Minnesota's new electronic pull-tab games, a funding source for the new Vikings stadium, will likely be available soon.

The electronic games of chance that the Minnesota Legislature authorized to help pay for construction of a new Vikings stadium could be in the hands of some Minnesota gamblers in less than two weeks.

The Gambling Control Board is expected to vote Sept. 18 on final approval for an initial game, "Treasures of the Jungle." The board's executive director, Tom Barrett, told Minnesota Public Radio News that he thinks it stands a good chance of getting approval.

Games could be available in several bars and restaurants within hours of that vote.

Las Vegas-based gambling company Acres 4.0 is loading the pull-tab and bingo games on modified iPads that will be available in establishments where charitable groups operate betting games. The company's owner, John Acres, said three initial locations are likely but he would not reveal them.

Tax proceeds from the electronic games are covering the state's $348 million share of construction on a new, $975 million stadium. Current pull-tab sales need to more than double, to more than $2 billion a year, to meet state revenue projections for the debt service needed to pay off stadium construction bonds. Many charities that run the lawful gambling were lukewarm to the idea, questioning if electronic versions of the games would really bring in that many more customers or gambling activity.

Ray Bohn, spokesman for gambling operators trade group Allied Charities of Minnesota, said charities are waiting to see the cut that suppliers like Acres 4.0 want from the games, whether enough suppliers get into the business to offer competitive prices, and whether the popularity of electronic games will be worth the extra taxes they might accrue.

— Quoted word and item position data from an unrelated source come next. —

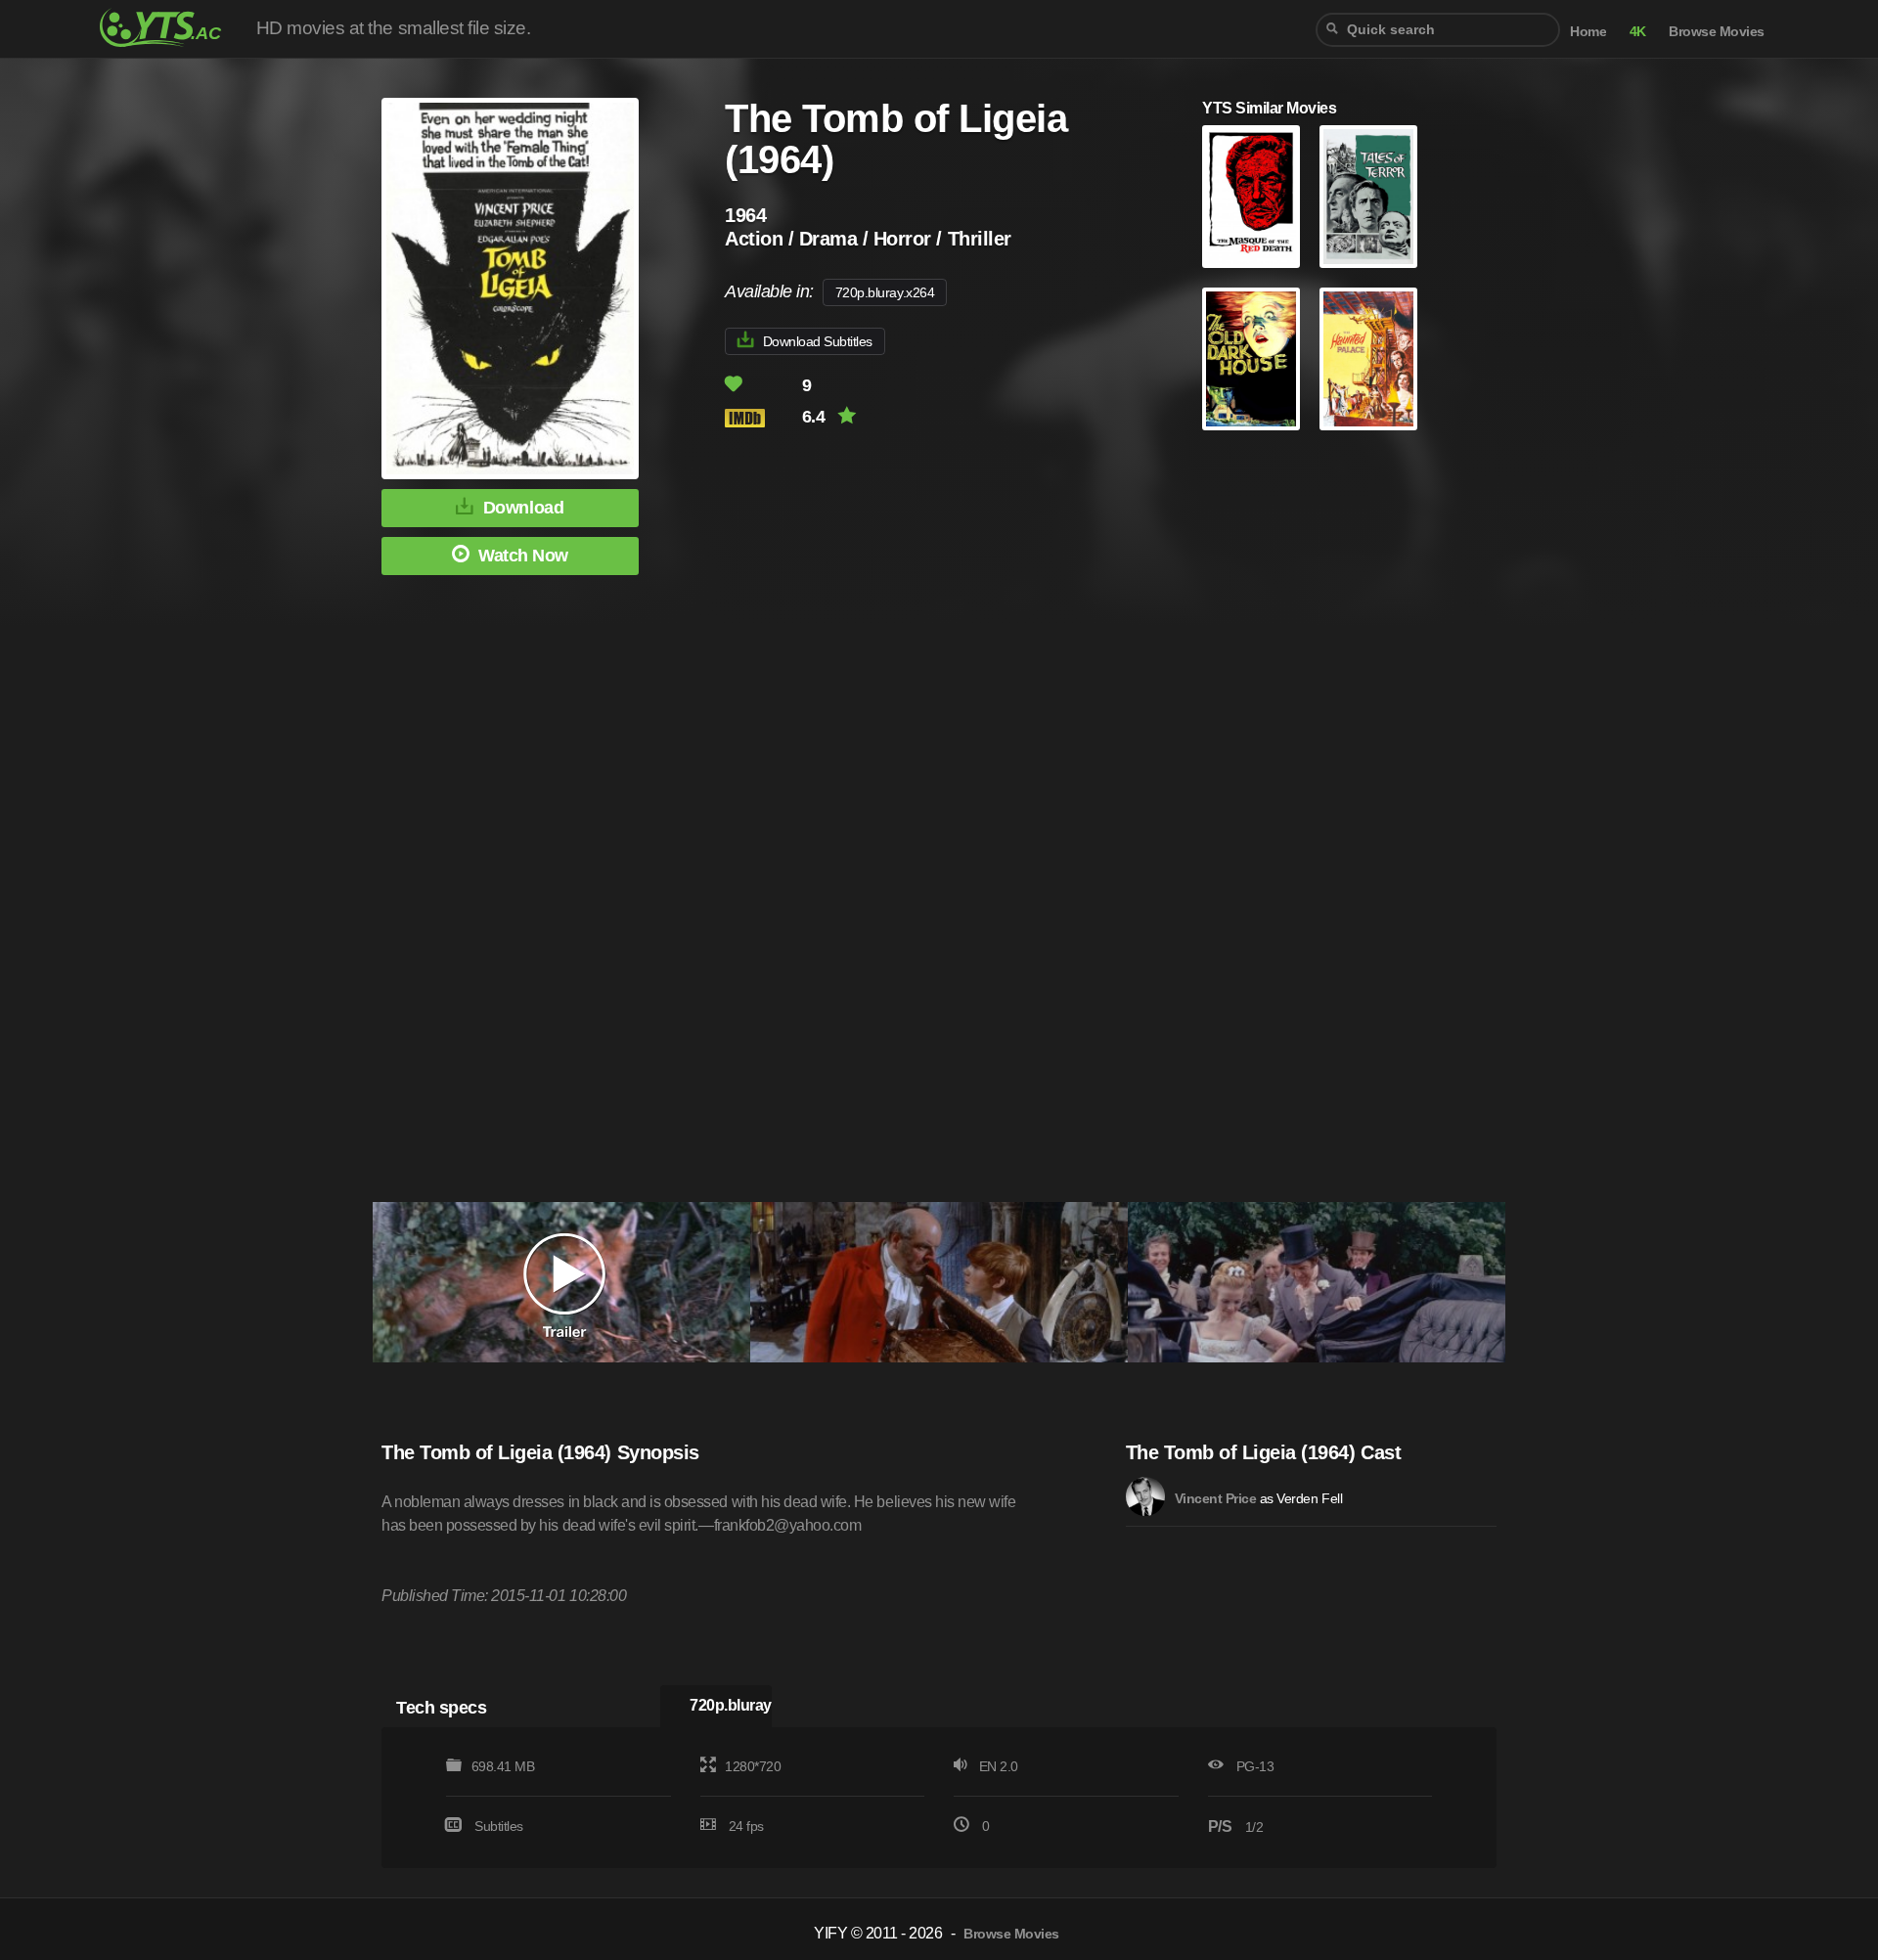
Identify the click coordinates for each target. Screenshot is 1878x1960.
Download (523, 507)
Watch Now (523, 555)
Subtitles (498, 1826)
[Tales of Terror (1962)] (1368, 196)
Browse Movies (1717, 31)
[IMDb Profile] (1145, 1496)
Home (1588, 31)
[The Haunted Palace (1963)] (1368, 359)
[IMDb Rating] (761, 418)
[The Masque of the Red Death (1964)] (1251, 196)
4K (1638, 31)
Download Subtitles (817, 341)
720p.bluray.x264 (884, 292)
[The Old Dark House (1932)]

"That's a big barrier for a lot of folks," Bohn said. "And I think what they're waiting for at this point is they're waiting for those cost factors in terms of what these machines, what it's going to cost to operate them, and whether they can make that work within the context of the taxes they pay and their other expenses."

So far, eight other makers have also indicated they might submit games for approval. In all, more than 2,500 bars and restaurants across Minnesota could be eligible to offer the games.